Tier1 Operations Report 2012-02-22
From GridPP Wiki
Contents
- 1 RAL Tier1 Operations Report for 22nd February 2012
RAL Tier1 Operations Report for 22nd February 2012
Review of Issues during the week 15th to 22nd February 2012.
- There were some failures of the Atlas SRM SAM tests early on Friday morning. At the moment there is a known problem with the Atlas SRMs that is worked around by an aggressive re-starter. However, this failed and one of the SRMs was manually restarted after a call-out.
Resolved Disk Server Issues
- None.
Current operational status and issues.
- There is a known issue with the Atlas SRMs (see above).
- There is a problem with some batch job submission. This is believed to be when a VO uses information from the bdii in the submission process and was exposed by the batch server upgrade last week.
Ongoing Disk Server Issues
- None
Notable Changes made this last week
- On Monday (20th February) The CMS Castor instance was upgraded to version 2.1.11-8 with new hardware being introduced for the Atlas Castor head nodes.
- The same update for the Atlas Castor instance has just been completed this morning (Wed. 22nd Feb.)
Forthcoming Work & Interventions
- Thursday 23 Feb. Application of Oracle "PSU" patches to Atlas 3D & LHCb 3D/LFC systems ("OGMA" & "LUGH")
- Tuesday 28th Feb - morning. Electrical work in morning to prepare for moving part of the cooling system onto the UPS supply. Some other electrical work carries on for the whole week (27 Feb - 2 Mar).
- Week beginning 5th March (TBC) FTS update to version 2.2.8.
Declared in the GOC DB
- Monday 27 Feb. Upgrade of LHCb Castor instance to version 2.1.11-8.
- Wednesday 29 Feb. Upgrade of GEN Castor instance to version 2.1.11-8.
Advanced warning for other interventions
The following items are being discussed and are still to be formally scheduled and announced. We are carrying out a significant amount of work during the current LHC stop.
- Databases:
- Regular Oracle "PSU" patches are pending.
- Switch Castor and LFC/FTS/3D to new Database Infrastructure (started)
- Next step of these changes is to move Castor databases and enable Data Guard.
- Castor:
- Update the Castor Information Provider (CIP) (Need to re-schedule.)
- Move to use Oracle 11g (requires a minor Castor update.)
- Networking:
- Changes required to extend range of addresses that route over the OPN.

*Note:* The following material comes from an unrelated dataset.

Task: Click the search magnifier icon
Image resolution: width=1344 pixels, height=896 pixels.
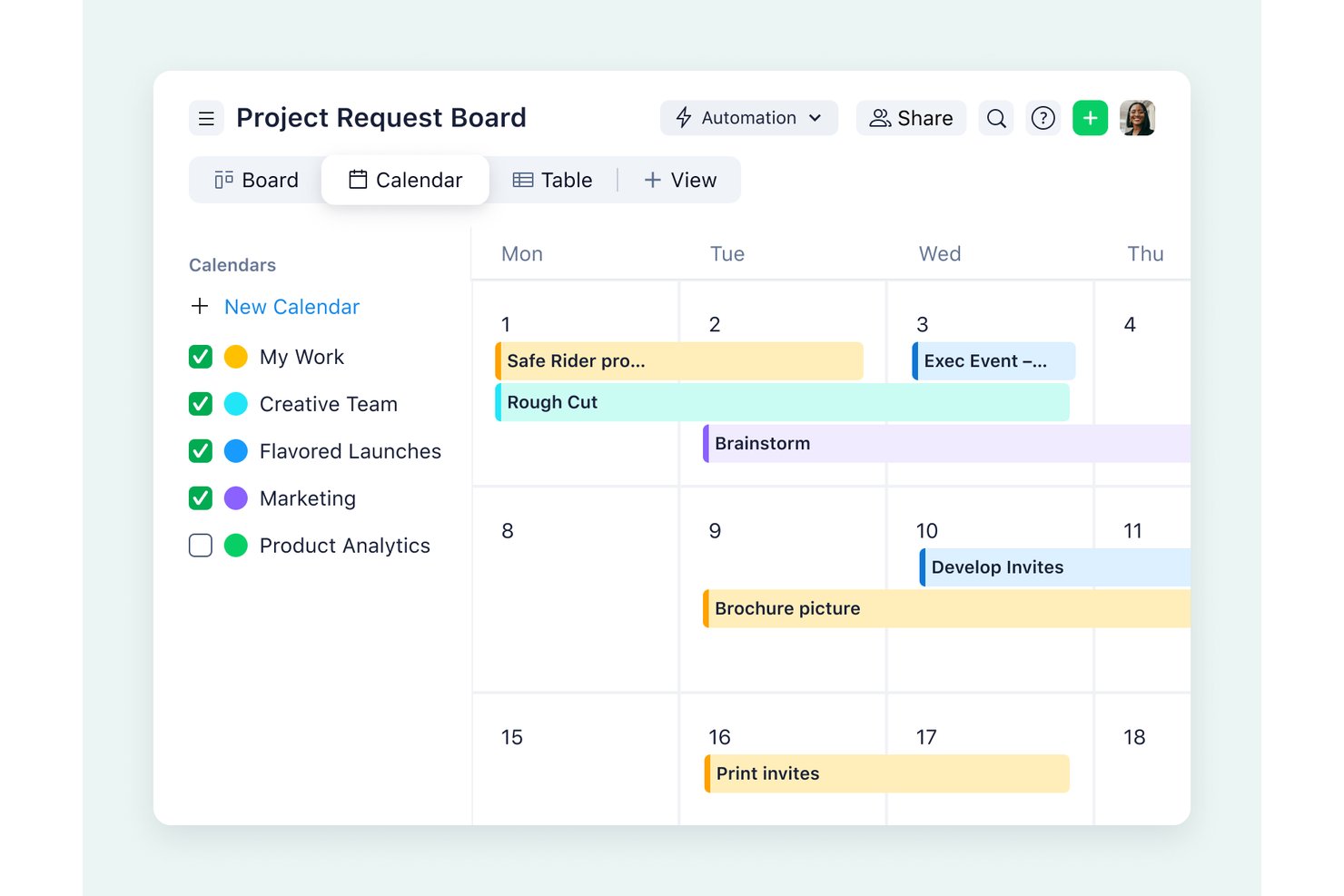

- Install new Routing & Spine layers.
- Fabric:
- BIOS/firmware updates, Other re-configurations (adding IPMI cards, etc.)
- Grid Services:
- Updates of Grid Services (including WMS, FTS, MyProxy, LFC front ends) to EMI/UMD versions.
Entries in GOC DB starting between 15th and 22nd February 2012.
There were no unscheduled outages during this period.
Service | Scheduled? | Outage/At Risk | Start | End | Duration | Reason |
---|---|---|---|---|---|---|
lcgvo05.gridpp.rl.ac.uk | SCHEDULED | OUTAGE | 22/02/2012 11:00 | 21/02/2013 12:00 | 365 days, 1 hour | Outage on Atlas vobox for Alastair to investigate |
srm-atlas.gridpp.rl.ac.uk | SCHEDULED | OUTAGE | 22/02/2012 08:00 | 22/02/2012 16:00 | 8 hours | Update of Atlas Castor instance to version 2.1.11-8 |
srm-cms.gridpp.rl.ac.uk | SCHEDULED | OUTAGE | 20/02/2012 08:00 | 20/02/2012 15:35 | 7 hours and 35 minutes | Update of CMS Castor instance to version 2.1.11-8 |
lcgwms01.gridpp.rl.ac.uk | SCHEDULED | OUTAGE | 09/02/2012 15:00 | 15/02/2012 12:00 | 5 days, 21 hours | System unavailable - EMI installation |
Open GGUS Tickets
GGUS ID | Level | Urgency | State | Creation | Last Update | VO | Subject |
---|---|---|---|---|---|---|---|
79428 | Green | Less Urgent | In Progress | 2012-02-21 | 2012-02-21 | SNO+ | glite-wms-job aborted |
79720 | Green | Very Urgent | Waiting Reply | 2012-02-21 | 2012-02-22 | t2k.org | All jobs failing at RAL |
79283 | Red | Top Priority | In Progress | 2012-02-16 | 2012-02-22 | LHCb | Job publishing problem for LHCb at RAL |
77026 | Red | Less Urgent | In Progress | 2011-12-05 | 2012-02-03 | BDII | |
74353 | Red | Very Urgent | Waiting Reply | 2011-09-16 | 2012-02-10 | Pheno | Proxy not renewing properly from WMS |
68853 | Red | less urgent | On hold | 2011-03-22 | 2012-02-21 | Retirement of SL4 and 32bit DPM Head nodes and Servers (Holding Ticket for Tier2s) |